*** PAGE TEXT ***
Location
- 18445 Cathedral Street Detroit, Michigan United States
- Coordinates: 42°21′38″N 83°13′17″W﻿ / ﻿42.36056°N 83.22139°W

Information
- School type: Public
- Opened: 1952
- School district: Detroit Public Schools
- Principal: Jason Solomon
- Teaching staff: 32.20 (FTE)
- Grades: 9-12
- Enrollment: 520 (2023-2024)
- Student to teacher ratio: 16.15
- Colors: Green and gray
- Nickname: Comets
- Website: cody.detroitk12.org

= Frank Cody High School =

High school in Detroit, Wayne County, Michigan

Frank Cody High School is a high school in Detroit, Michigan, United States. Named to honor former superintendent Frank Cody of Detroit Public Schools, it opened in 1952.

==History==
The school opened in 1952.
Cody absorbed attendance area from Redford and Mackenzie High School, after both facilities closed in 2007.

As of January 2016 there are three separate high school programs sharing space at Cody.
*** End of PAGE TEXT ***
*** SUPPLIED ENTRIES ***
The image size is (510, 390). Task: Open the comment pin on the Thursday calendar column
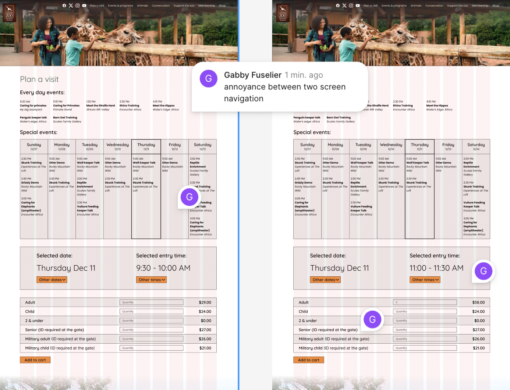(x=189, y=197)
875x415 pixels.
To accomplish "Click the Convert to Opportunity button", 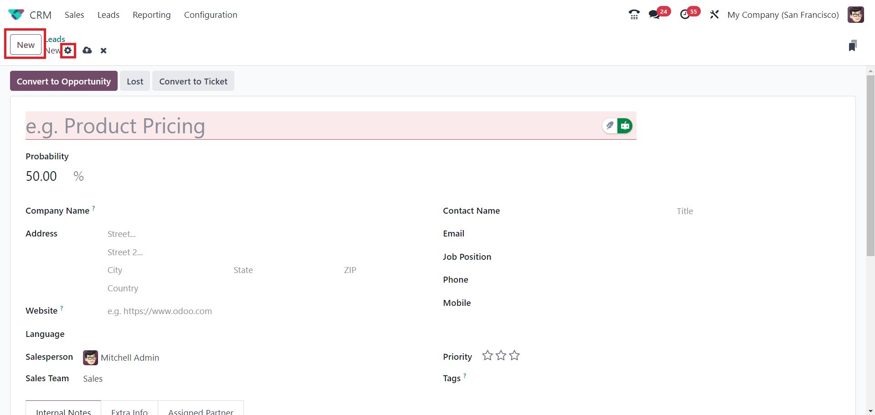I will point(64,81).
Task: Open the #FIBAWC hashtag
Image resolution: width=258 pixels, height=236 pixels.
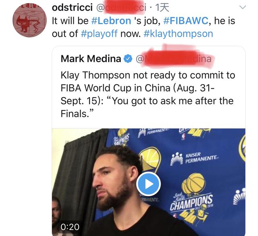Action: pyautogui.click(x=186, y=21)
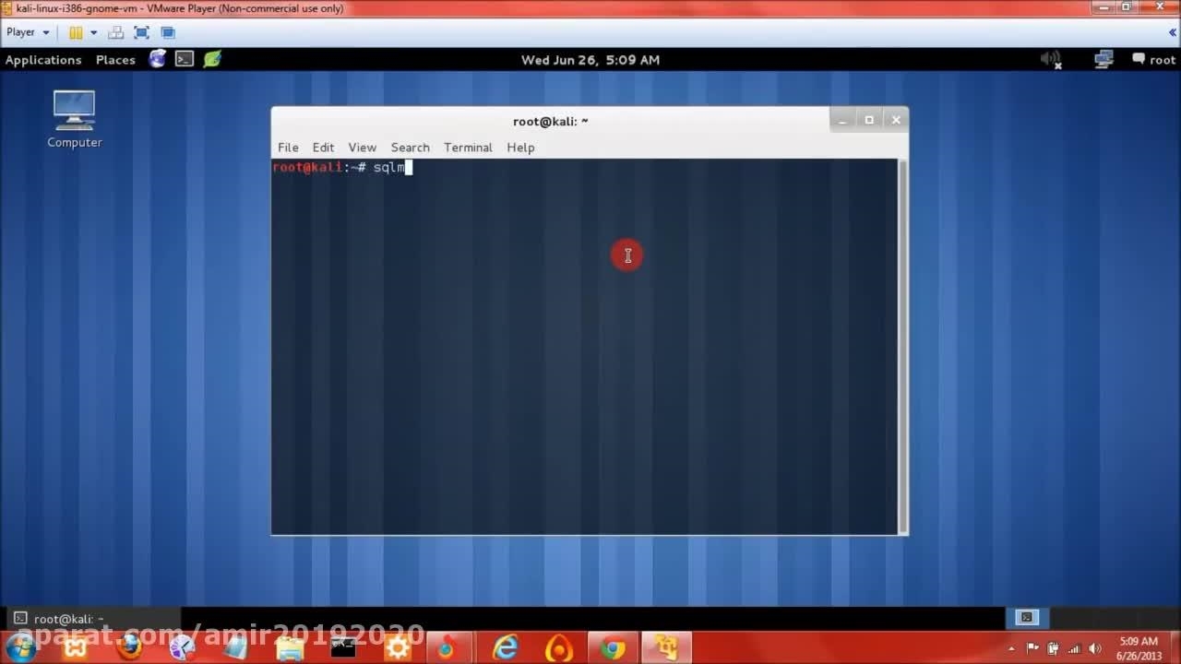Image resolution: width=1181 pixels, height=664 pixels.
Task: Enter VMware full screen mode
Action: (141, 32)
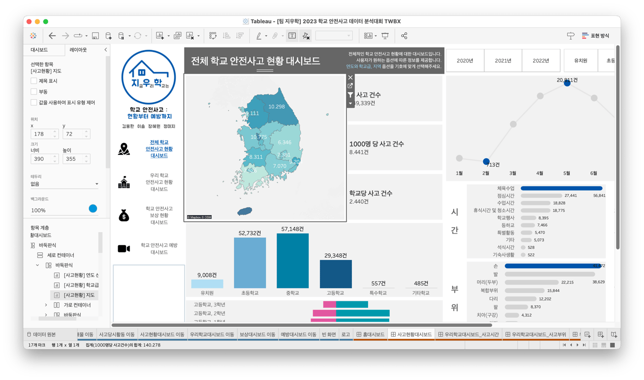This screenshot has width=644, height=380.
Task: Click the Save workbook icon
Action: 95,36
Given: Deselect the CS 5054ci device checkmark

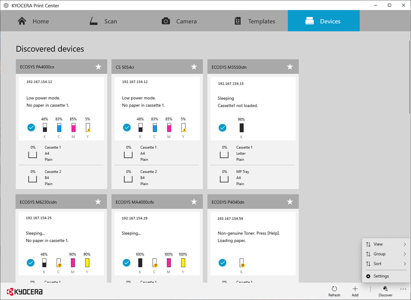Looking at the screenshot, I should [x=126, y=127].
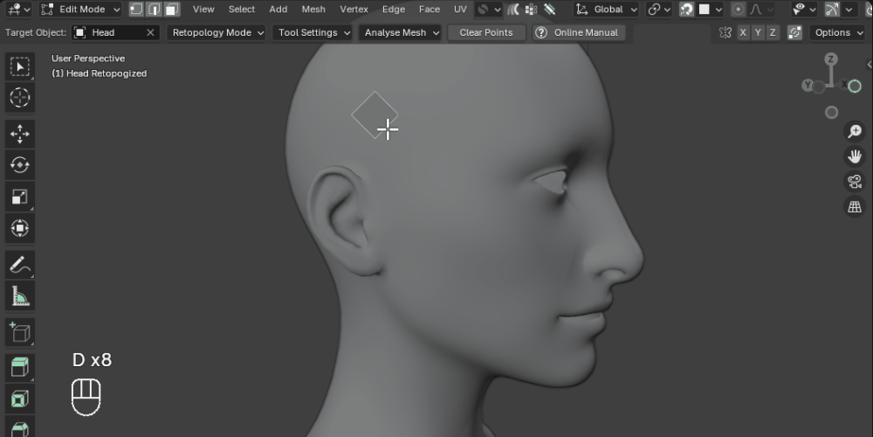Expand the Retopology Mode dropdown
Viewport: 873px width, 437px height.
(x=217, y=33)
*** End of SUPPLIED ENTRIES ***
**WORK ORDER A**
Return the passage of the Frank Cody High School text starting at "Frank Cody High School is" and ending at "school opened in 1952.", copied word for word.
**WORK ORDER B**
Translate this sentence from the Frank Cody High School text into Spanish: "Cody absorbed attendance area from Redford and Mackenzie High School, after both facilities closed in 2007."

**ANSWER SECTION A**
Frank Cody High School is a high school in Detroit, Michigan, United States. Named to honor former superintendent Frank Cody of Detroit Public Schools, it opened in 1952.

==History==
The school opened in 1952.

**ANSWER SECTION B**
Cody absorbió el área de asistencia de Redford y Mackenzie High School, después de que ambas instalaciones cerraran en 2007.